Se Swiss Entrepreneur AG v Kiwi Deposit Building Society
[2015] NZHC 1851
•6 August 2015
IN THE HIGH COURT OF NEW ZEALAND AUCKLAND REGISTRY
CIV-2014-404-1320 [2015] NZHC 1851
UNDER The Judicature Act 1908 BETWEEN
SE SWISS ENTREPRENEUR AG First Plaintiff
ZHANG LOTUS LIMITED
Second Plaintiff/Counterclaim DefendantAND
KIWI DEPOSIT BUILDING SOCIETY Defendant/Counterclaim Plaintiff
SCOTT CAMPBELL MACAW AND LACHLAN JAMES WILLIAMS Third Parties
Hearing: 4 August 2015 Appearances:
D G Hurd for Plaintiffs
S O McAnally and B M Hojabri for DefendantsJudgment:
6 August 2015
JUDGMENT OF WHATA J
This judgment was delivered by Justice Whata on
6 August 2015 at 10.00 a.m. pursuant to r 11.5 of the High Court Rules
Registrar/Deputy Registrar
Date:
Solicitors:
Dawson Harford & Partners, Auckland
Keegan Alexander, Auckland
Copy to:D G Hurd, Auckland
SE SWISS ENTREPRENEUR AG v KIWI DEPOSIT BUILDING SOCIETY [2015] NZHC 1851 [6 August
2015]
[1] The plaintiffs, SE Swiss Entrepreneur AG (SES) and Zhang Lotus Ltd (Zhang Lotus), claim, in short, that the defendant, Kiwi Deposit Building Society (KDBS), was a vehicle for the management of funds directed to them for the purchase of their shares in Newsat Ltd. They say that, in breach of its obligations as trustee and custodian of the shares, KDBS sold the shares without paying the proceeds of sale to the plaintiffs.
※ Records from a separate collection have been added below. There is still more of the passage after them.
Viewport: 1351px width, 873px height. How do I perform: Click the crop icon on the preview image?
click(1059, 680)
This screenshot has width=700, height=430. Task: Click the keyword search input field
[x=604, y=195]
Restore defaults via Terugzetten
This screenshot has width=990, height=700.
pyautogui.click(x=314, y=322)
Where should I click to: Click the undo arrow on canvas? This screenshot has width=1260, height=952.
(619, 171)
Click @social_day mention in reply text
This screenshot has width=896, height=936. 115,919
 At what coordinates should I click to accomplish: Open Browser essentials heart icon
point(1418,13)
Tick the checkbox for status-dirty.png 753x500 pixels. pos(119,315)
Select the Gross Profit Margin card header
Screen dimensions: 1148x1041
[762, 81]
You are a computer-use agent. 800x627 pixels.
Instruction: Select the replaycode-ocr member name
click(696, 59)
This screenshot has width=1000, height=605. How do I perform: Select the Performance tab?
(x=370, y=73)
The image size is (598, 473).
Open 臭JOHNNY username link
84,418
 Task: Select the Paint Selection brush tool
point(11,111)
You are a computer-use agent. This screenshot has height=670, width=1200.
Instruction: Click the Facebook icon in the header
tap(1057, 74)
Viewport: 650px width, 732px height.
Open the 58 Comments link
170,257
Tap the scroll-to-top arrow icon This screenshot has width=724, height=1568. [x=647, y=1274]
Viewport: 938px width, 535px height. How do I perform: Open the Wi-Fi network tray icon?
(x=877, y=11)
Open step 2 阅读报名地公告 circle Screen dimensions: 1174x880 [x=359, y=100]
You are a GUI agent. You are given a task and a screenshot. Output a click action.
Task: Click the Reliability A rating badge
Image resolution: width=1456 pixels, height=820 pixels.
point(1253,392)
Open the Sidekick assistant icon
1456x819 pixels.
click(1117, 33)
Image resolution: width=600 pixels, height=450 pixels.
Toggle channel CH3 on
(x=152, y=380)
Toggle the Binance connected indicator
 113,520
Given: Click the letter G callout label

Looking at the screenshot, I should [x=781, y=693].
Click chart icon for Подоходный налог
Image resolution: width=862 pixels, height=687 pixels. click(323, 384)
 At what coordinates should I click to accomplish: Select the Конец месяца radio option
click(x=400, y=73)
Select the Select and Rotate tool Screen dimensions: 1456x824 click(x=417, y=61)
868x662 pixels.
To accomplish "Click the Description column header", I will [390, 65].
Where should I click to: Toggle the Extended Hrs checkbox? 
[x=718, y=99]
They seek among other things an order that KDBS account to SES or Zhang Lotus for the amount of the proceeds of sale.
[2] KDBS counterclaims that one or other of the plaintiffs is liable to KDBS in respect of amounts paid by it to Zhang Lotus. KDBS also claims contractual interest at the rate of 29.5 per cent in relation to unauthorised overdraft interest on various amounts it paid to Zhang Lotusover the period 9 March 2012 to 1 March
2013.
[3] This matter is set down to commence on 31 August 2015. Evidence in chief has been exchanged, and the plaintiffs’ counterclaim and reply evidence is due shortly. KDBS now seeks leave to amend its statement of defence (and counterclaim) in two respects, namely to allege that:
(a) The terms of a loan and profit sharing agreement between SES and
Zhang Lotus do not reflect its parties’ true intention; and
(b)Zhang Lotus’ multi currency accounts should be treated separately (with interest accruing daily and separately on any debit balances) until the date of KDBS’s dissolution on 18 April 2013, at which point the balances should be consolidated and considered as a single total, in Euros.
[4] SES and Zhang Lotus contend that the proposed amendments substantially alter the basis upon which the proceeding has been framed to date and ought not to be granted.
[5] After a short adjournment I granted the application with reasons to follow. This judgment records those reasons.
Background
[6] SES is an overseas company providing asset management, investment and transaction advice. It is wholly owned by Christoph Dietsche. Zhang Lotus is an overseas company and provides intermediary services to businesses. KDBS was, until 18 April 2013, incorporated as a building society under the Building Societies Act 1965. It provided financial and banking services, including trustee and custodian services to investors.
The Statement of Claim
[7] The plaintiffs claim that in March 2012 Zhang Lotus became a client of KDBS and transacted with KDBS as a depositor, borrower and investor. They say that Zhang held various accounts, including both “on balance sheet” accounts and “off balance sheet” accounts, with KDBS.1 As currently pleaded, KDBS accepts that various transactions were executed on Zhang Lotus’ multi currency accounts, but otherwise denies the claim.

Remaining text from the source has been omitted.